In version 1.7 and above, user no longer needs to initialize the runtime environment, like 'work_mode',
Having added all components, user needs to first compile pipeline before running the designed job. After compilation, the pipeline can then be fit(run train job).
pipeline.compile()
pipeline.fit()
FATE Pipeline provides API to query component information, including data, model, and summary. All query API have matching name to FlowPy, while Pipeline retrieves and returns query result directly to user.
summary = pipeline.get_component("hetero_lr_0").get_summary()
Once fitting pipeline completes, prediction can be run on new data set. Before prediction, necessary components need to be first deployed. This step marks selected components to be used by prediction pipeline.

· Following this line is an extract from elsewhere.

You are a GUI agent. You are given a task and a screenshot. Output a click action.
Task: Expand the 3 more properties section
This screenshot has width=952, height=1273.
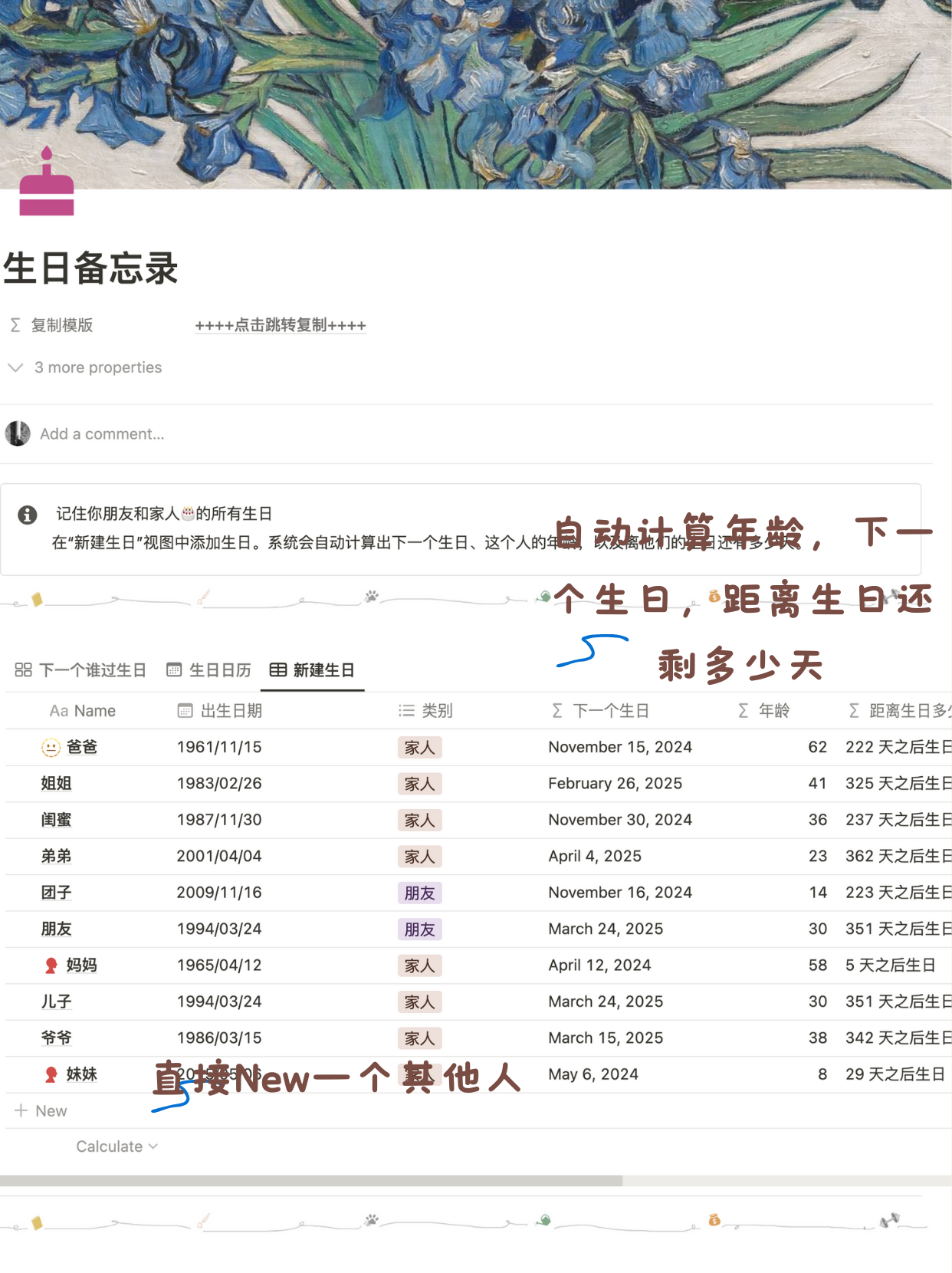[x=86, y=367]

# deploy select components
pipeline.deploy_component([data_transform_0, hetero_lr_0])
# deploy all components
# note that Reader component cannot be deployed. Always deploy pipeline with Reader by specified component list.
pipeline.deploy_component()
First, initiate a new pipeline, then specify data source used for prediction.
predict_pipeline = PipeLine()
predict_pipeline.add_component(reader_0)
predict_pipeline.add_component(pipeline,
data=Data(predict_input={pipeline.data_transform_0.input.data: reader_0.output.data}))
Prediction can then be initiated on the new pipeline.
predict_pipeline.predict()
In addition, since pipeline is modular, user may add new components to the original pipeline before running prediction.
predict_pipeline.add_component(evaluation_0, data=Data(data=pipeline.hetero_lr_0.output.data))
predict_pipeline.predict()
If components are checkpoint saved during training process, user may specify which checkpoint model to be used for prediction. For an example, please refer here.
predict_pipeline.predict(components_checkpoint={"hetero_lr_0": {"step_index": 8}})
To save a pipeline, just use dump interface.
pipeline.dump("pipeline_saved.pkl")
To restore a pipeline, use load_model_from_file interface.
from pipeline.backend.pipeline import PineLine
PipeLine.load_model_from_file("pipeline_saved.pkl")
To get the details of a pipeline, use describe interface, which prints the "create time" fit or predict state and the constructed dsl if exists.
pipeline.describe()
First, trained pipeline must be deployed before loading and binding model to online service FATE-Serving.
# deploy select components
pipeline.deploy_component([data_transform_0, hetero_lr_0])
# deploy all components
# note that Reader component cannot be deployed. Always deploy pipeline with Reader by specifying component list.
pipeline.deploy_component()
Then load model, file path to model storage may be supplied.
pipeline.online.load()
Last, bind model to chosen service. Optionally, provide select FATE-Serving address(es).
# by default, bind model to all FATE-Serving addresses
pipeline.online.bind("service_1")
# bind model to specified FATE-Serving address(es) only
pipeline.online.bind("service_1", "127.0.0.1")
To convert a trained homo model into formats of other machine learning system, use convert interface.
pipeline.model_convert.convert()
PipeLine provides functionality to upload local data table. Please refer to upload demo for a quick example. Note that uploading data can be added all at once, and the pipeline used to perform upload can be either training or prediction pipeline (or, a separate pipeline as in the demo).
In the past versions, user interacts with FATE through command line interface, often with manually configured conf and dsl json files. Manual configuration can be tedious and error-prone. FATE Pipeline forms task configure files automatically at compilation, allowing quick experiment with task design.